Data provided:
-*-
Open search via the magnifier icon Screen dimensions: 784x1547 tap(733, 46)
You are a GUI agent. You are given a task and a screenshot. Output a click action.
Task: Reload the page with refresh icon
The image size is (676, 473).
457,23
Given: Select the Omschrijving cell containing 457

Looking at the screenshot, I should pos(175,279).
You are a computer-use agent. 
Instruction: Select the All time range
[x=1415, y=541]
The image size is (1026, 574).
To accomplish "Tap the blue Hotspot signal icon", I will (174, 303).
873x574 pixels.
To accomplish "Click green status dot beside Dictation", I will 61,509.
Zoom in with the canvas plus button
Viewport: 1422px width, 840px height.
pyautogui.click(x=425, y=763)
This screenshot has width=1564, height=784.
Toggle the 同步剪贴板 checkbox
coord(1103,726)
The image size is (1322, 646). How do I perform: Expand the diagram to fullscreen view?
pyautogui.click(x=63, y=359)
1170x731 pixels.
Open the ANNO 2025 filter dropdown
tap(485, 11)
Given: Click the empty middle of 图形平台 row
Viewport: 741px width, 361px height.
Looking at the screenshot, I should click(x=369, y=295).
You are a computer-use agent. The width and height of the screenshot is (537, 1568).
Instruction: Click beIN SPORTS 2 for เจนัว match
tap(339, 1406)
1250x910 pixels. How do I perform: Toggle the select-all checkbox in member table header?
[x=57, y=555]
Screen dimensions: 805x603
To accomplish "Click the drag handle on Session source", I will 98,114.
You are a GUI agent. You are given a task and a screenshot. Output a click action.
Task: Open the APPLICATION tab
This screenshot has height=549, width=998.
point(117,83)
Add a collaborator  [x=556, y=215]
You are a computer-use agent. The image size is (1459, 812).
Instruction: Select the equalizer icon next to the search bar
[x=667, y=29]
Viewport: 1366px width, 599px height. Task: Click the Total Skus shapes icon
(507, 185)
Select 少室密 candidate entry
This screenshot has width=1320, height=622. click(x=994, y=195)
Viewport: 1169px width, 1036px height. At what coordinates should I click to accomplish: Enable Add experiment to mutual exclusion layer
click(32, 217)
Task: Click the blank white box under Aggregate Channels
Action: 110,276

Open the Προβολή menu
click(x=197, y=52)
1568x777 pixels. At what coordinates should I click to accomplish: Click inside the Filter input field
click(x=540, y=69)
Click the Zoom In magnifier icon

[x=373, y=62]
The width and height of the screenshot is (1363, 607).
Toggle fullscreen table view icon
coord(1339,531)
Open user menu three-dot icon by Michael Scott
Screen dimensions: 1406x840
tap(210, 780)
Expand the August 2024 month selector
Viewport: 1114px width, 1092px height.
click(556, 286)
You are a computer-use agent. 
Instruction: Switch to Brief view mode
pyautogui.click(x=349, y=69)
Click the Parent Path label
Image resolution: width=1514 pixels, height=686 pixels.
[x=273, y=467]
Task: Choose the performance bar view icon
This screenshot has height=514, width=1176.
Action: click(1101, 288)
-*-
What to produce: Find and copy each line in the lines above that contains the word "Expand".

Exercise result:
The image size is (1322, 646). How do I perform: Expand the diagram to fullscreen view?
Expand the August 2024 month selector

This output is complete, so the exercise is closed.